Die Abschaltung des Atomkraftwerks hätte zu einem Atomunfall führen können, wenn die Automatisierung und das Personal der Anlage nicht funktioniert hätten. Russland trage die Schuld daran, dass die Ukraine und überhaupt ganz Europa nur einen Schritt von einer Nuklear­katastrophe entfernt gestanden hätten.

IAEO-Besuch für kommende Woche geplant

Die Abschaltung des AKWs hätte zu einem Strahlenunfall führen können, so der ukrainische Präsident Selenski

Laut der Beraterin des ukrainischen Energieministers, Lana Serkal, sei der Besuch einer Abordnung der IAEO für kommende Woche geplant. Obwohl Moskau zugestimmt hätte, versuchten die Russen alles, um die Mission zu behindern. Der Hauptzweck des Besuchs der IAEO-Mission bestehe darin, die Situation im AKW in Augenschein zu nehmen und notwendige Maßnahmen zu ergreifen, um Europa und die ganze Welt vor einer möglichen Katastrophe zu schützen, so Serkal.

Ein entsprechender Besuch der IAEO war bereits vor dem Beginn des russischen Angriffskrieges gegen die Ukraine geplant worden.
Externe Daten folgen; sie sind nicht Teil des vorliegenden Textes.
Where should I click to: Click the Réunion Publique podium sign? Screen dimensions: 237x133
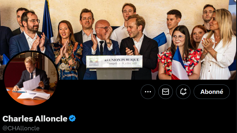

Es wäre die erste Überprüfung seit 16 Jahren.

Unterdessen wurden neue Erkenntnisse über den Einsatz von Streubomben durch Russland im Ukrainekrieg publik. Demnach sollen russische Truppen Hunderte Male die international geächtete Munition eingesetzt haben. Das geht aus einem Bericht der internationalen Organisation Cluster Coalition (CMC) vom Donnerstagabend hervor. Bei den Angriffen seien mindestens 215 Menschen getötet und 474 verletzt worden. Dabei handele es sich ausschließlich um zivile Opfer.

Rätsel um Schicksal von Darja Dugina

Auch knapp eine Woche nach ihrem Tod ist das Schicksal von Darja Dugina in den sozialen Netzwerken weiterhin eines der bestimmenden Themen. Die 29-jährige Tochter des rechten Ideologen und Publizisten Alexander Dugin soll am vergangenen Wochenende in der Nacht zu Sonntag bei der Explosion eines Sprengsatzes getötet worden sein, der unter dem Fahrersitz ihres Autos befestigt gewesen war. Angeblich soll ihr Körper dabei bis zur Unkenntlichkeit verbrannt sein.

Bei der Beerdigung am vergangenen Dienstag in Moskau ist davon nichts zu sehen – im Gegenteil. Auf Bildern des offenen Sarges sieht Darja Dugina aus, als würde sie lediglich schlafen. Einige Be­ob­ach­te­r*in­nen vermuten jetzt, dass der ganze Vorfall inszeniert und Dugina in Wahrheit am Leben sei. Nur wenige Tage nach dem „Vorfall“ hatte Russland den ukrainischen Geheimdienst verantwortlich ­gemacht.